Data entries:

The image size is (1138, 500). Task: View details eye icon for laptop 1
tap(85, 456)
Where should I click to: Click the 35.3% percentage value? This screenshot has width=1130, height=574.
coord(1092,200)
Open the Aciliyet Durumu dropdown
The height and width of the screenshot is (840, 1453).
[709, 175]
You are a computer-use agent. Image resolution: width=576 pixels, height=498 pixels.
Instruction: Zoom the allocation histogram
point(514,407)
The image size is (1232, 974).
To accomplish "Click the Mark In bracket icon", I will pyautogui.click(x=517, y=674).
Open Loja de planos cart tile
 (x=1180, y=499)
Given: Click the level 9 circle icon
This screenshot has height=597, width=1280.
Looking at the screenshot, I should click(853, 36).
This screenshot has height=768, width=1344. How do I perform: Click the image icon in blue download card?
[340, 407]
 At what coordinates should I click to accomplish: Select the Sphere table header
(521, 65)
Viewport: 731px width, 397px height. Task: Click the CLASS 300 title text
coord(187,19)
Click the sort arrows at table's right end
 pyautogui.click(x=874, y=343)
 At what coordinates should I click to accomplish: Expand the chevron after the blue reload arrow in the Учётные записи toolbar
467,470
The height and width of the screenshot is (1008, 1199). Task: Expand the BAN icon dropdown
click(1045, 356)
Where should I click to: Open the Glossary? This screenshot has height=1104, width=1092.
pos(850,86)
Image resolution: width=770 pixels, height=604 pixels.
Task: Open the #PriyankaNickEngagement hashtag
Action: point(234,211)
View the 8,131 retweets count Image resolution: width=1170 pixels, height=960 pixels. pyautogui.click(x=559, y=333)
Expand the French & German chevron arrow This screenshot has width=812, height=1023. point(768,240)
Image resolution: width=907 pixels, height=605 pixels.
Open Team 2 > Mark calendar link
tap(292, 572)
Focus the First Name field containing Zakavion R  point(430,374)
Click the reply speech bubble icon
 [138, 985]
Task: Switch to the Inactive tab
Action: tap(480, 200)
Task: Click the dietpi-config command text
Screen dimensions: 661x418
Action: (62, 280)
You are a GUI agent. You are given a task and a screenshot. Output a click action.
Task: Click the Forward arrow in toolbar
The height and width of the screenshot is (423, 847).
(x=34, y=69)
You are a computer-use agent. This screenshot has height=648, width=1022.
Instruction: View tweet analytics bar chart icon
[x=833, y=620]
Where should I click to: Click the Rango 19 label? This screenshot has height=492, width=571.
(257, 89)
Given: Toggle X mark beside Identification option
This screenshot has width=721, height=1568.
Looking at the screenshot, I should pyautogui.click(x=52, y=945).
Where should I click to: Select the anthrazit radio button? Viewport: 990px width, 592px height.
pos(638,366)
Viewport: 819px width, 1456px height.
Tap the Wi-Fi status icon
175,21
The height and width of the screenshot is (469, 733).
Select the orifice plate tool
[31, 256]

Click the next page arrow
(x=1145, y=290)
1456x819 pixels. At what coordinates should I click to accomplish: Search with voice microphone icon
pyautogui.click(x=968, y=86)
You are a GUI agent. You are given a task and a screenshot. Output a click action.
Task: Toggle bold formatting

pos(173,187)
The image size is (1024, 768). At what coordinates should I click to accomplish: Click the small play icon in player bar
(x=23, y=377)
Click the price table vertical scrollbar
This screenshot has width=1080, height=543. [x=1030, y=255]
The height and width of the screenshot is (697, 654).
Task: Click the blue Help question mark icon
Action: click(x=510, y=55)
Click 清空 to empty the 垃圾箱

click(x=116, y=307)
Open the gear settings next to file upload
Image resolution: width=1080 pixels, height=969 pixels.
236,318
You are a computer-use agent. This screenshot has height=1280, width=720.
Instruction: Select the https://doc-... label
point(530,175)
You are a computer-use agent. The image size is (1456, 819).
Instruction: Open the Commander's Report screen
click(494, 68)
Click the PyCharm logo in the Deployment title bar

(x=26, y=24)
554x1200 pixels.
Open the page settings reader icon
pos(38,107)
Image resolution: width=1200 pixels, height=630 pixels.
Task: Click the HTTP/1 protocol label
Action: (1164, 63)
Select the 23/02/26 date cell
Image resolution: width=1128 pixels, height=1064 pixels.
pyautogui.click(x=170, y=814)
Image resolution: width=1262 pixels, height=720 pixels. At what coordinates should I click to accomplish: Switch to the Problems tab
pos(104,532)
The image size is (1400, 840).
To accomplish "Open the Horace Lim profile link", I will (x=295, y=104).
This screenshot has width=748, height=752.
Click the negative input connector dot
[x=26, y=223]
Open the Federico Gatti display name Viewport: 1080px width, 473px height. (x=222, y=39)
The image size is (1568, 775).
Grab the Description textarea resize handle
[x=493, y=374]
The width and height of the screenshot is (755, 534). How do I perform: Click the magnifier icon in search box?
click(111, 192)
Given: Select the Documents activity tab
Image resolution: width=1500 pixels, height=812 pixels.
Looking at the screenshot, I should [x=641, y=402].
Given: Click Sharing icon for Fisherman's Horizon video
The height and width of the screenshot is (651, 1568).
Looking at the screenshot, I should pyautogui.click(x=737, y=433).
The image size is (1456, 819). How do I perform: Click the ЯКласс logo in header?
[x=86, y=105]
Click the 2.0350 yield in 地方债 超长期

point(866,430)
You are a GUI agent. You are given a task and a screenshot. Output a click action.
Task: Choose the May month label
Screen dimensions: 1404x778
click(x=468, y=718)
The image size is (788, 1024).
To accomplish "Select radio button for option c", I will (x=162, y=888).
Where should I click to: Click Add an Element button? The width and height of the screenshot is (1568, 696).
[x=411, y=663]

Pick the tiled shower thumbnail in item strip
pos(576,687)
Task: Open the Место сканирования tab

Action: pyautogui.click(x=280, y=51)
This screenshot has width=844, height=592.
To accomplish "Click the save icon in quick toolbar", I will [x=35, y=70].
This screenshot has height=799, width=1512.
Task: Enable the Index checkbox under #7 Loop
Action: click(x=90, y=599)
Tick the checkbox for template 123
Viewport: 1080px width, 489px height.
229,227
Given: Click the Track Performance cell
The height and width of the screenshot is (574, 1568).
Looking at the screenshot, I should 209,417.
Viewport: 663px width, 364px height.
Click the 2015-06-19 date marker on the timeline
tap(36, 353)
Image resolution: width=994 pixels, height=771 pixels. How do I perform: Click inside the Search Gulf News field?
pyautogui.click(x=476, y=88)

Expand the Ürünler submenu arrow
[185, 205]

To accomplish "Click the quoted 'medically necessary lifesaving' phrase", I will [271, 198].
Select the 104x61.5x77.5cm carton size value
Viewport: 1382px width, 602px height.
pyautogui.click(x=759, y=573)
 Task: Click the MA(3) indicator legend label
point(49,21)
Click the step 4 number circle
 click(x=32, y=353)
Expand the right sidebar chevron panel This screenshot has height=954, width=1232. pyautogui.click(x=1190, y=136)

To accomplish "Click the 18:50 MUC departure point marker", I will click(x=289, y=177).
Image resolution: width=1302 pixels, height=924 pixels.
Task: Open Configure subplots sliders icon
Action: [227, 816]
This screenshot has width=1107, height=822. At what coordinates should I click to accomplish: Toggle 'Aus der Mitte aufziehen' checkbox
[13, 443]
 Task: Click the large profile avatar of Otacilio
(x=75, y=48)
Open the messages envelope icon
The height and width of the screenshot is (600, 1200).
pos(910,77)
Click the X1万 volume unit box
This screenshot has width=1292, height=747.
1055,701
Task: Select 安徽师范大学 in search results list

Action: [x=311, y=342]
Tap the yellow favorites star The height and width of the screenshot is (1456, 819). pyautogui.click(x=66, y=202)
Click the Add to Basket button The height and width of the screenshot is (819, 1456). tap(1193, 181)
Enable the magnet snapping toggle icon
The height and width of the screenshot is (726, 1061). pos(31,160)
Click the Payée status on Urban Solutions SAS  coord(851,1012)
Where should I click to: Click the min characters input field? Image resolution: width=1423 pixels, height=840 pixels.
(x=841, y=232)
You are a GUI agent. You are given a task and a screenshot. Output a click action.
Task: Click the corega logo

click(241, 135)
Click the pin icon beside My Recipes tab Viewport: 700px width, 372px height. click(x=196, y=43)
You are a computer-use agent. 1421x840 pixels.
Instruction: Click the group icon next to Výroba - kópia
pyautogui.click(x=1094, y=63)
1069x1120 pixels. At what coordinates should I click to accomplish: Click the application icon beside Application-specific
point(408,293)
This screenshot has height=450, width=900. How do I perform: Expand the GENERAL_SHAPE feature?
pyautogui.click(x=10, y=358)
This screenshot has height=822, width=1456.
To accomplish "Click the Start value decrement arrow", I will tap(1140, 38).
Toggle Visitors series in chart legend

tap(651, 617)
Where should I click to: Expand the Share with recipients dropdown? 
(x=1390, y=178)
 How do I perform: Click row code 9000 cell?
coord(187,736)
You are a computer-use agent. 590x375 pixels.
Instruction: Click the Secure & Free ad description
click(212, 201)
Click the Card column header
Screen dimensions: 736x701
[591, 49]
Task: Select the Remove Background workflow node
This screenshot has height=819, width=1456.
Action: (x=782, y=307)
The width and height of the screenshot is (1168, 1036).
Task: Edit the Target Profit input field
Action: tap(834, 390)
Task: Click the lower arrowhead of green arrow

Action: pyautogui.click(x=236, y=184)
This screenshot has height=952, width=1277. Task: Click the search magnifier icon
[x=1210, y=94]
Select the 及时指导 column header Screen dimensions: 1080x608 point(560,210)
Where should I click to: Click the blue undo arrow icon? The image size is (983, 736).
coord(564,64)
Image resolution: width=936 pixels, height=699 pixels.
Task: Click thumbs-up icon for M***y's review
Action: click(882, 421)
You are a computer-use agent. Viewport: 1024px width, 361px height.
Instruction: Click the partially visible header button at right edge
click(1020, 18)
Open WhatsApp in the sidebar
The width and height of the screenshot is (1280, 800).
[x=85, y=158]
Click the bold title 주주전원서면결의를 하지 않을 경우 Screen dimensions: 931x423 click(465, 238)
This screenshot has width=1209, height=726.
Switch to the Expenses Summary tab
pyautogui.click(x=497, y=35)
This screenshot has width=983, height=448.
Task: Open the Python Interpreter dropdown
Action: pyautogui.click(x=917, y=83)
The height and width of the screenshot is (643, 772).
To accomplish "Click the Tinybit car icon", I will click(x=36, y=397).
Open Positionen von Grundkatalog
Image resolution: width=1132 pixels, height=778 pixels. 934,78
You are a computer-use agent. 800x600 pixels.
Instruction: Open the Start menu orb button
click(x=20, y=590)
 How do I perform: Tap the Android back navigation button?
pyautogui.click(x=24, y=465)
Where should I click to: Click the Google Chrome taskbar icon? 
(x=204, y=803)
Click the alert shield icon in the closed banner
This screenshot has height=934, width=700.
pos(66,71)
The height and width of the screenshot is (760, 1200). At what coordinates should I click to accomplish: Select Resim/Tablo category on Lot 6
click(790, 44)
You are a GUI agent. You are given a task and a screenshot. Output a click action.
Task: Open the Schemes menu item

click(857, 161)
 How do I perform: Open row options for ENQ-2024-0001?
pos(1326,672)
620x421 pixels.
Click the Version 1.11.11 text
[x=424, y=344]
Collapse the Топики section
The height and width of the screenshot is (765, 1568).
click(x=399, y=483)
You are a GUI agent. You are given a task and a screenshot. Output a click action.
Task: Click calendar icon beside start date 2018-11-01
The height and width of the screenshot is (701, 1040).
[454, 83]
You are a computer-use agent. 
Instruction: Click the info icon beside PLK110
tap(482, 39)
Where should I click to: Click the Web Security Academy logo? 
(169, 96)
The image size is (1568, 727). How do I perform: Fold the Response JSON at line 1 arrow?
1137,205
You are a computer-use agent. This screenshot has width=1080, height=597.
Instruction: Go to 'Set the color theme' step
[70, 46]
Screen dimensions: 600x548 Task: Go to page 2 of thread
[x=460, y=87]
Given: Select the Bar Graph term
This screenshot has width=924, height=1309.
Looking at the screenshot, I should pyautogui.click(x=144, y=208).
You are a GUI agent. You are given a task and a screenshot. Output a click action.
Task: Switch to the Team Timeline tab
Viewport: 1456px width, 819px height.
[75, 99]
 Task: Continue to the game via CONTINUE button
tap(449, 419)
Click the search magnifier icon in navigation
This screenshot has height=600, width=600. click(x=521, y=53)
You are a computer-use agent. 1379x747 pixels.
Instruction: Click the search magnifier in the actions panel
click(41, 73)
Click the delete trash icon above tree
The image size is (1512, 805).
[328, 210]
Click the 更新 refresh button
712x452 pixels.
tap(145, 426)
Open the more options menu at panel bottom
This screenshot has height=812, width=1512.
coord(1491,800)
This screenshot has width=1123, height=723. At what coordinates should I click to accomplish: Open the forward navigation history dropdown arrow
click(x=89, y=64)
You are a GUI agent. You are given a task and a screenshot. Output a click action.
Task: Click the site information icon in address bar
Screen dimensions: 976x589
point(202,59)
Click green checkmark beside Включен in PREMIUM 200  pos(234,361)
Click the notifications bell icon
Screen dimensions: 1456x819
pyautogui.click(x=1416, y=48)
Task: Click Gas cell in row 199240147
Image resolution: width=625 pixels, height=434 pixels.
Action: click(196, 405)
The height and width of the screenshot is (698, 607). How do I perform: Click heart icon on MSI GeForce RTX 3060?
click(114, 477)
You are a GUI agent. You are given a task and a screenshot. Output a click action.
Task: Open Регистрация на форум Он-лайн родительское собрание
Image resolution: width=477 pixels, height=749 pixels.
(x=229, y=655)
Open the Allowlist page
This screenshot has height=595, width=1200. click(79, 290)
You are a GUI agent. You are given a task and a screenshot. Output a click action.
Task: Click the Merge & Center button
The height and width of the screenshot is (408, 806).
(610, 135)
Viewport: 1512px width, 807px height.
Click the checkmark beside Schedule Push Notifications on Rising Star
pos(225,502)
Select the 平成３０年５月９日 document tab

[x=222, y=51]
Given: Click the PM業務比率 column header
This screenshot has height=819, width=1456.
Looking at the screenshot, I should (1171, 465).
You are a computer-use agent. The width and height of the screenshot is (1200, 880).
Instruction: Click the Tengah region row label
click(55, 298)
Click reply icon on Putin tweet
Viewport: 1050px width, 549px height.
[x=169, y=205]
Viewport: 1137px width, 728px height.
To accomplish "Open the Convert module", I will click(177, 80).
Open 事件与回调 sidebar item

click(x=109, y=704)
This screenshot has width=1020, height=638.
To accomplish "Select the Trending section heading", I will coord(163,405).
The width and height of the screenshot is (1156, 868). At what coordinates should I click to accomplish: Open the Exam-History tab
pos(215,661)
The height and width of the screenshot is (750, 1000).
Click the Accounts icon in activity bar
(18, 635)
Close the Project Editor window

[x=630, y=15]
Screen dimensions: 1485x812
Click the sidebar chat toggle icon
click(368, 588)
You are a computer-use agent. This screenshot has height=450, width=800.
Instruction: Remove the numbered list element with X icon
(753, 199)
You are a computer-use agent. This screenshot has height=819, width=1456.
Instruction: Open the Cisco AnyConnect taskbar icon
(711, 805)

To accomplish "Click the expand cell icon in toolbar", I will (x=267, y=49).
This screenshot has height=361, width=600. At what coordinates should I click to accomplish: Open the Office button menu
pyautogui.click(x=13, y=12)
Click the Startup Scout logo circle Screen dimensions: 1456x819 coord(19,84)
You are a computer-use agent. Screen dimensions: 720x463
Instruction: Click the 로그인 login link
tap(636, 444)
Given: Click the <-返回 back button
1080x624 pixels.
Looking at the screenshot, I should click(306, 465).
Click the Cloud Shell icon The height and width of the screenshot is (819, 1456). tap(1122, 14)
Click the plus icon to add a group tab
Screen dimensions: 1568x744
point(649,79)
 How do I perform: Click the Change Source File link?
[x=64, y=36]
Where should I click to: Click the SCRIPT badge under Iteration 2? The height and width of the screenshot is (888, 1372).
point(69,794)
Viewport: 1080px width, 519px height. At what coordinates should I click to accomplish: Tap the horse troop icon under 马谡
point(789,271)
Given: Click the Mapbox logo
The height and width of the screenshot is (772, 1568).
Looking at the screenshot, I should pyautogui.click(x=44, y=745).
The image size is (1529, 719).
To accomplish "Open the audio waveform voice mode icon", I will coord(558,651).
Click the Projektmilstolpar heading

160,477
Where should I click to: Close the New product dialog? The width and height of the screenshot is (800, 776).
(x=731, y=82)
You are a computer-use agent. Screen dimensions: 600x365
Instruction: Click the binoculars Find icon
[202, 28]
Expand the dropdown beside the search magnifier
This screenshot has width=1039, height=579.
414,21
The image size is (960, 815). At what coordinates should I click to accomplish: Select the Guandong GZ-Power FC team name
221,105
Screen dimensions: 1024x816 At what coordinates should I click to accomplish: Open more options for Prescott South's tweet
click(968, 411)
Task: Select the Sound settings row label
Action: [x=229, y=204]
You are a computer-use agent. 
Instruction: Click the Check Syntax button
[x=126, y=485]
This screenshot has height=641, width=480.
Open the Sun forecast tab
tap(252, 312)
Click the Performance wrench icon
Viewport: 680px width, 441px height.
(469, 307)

▸ **Your goal**
Arrange the rows from the start of the data entries through the line containing "Looking at the screenshot, I should click(853, 36).", both ends included, as a JSON list of strings with one string per line and blank lines omitted.

▸ **Task answer**
[
  "The image size is (1138, 500). Task: View details eye icon for laptop 1",
  "tap(85, 456)",
  "Where should I click to: Click the 35.3% percentage value? This screenshot has width=1130, height=574.",
  "coord(1092,200)",
  "Open the Aciliyet Durumu dropdown",
  "The height and width of the screenshot is (840, 1453).",
  "[709, 175]",
  "You are a computer-use agent. Image resolution: width=576 pixels, height=498 pixels.",
  "Instruction: Zoom the allocation histogram",
  "point(514,407)",
  "The image size is (1232, 974).",
  "To accomplish \"Click the Mark In bracket icon\", I will pyautogui.click(x=517, y=674).",
  "Open Loja de planos cart tile",
  " (x=1180, y=499)",
  "Given: Click the level 9 circle icon",
  "This screenshot has height=597, width=1280.",
  "Looking at the screenshot, I should click(853, 36)."
]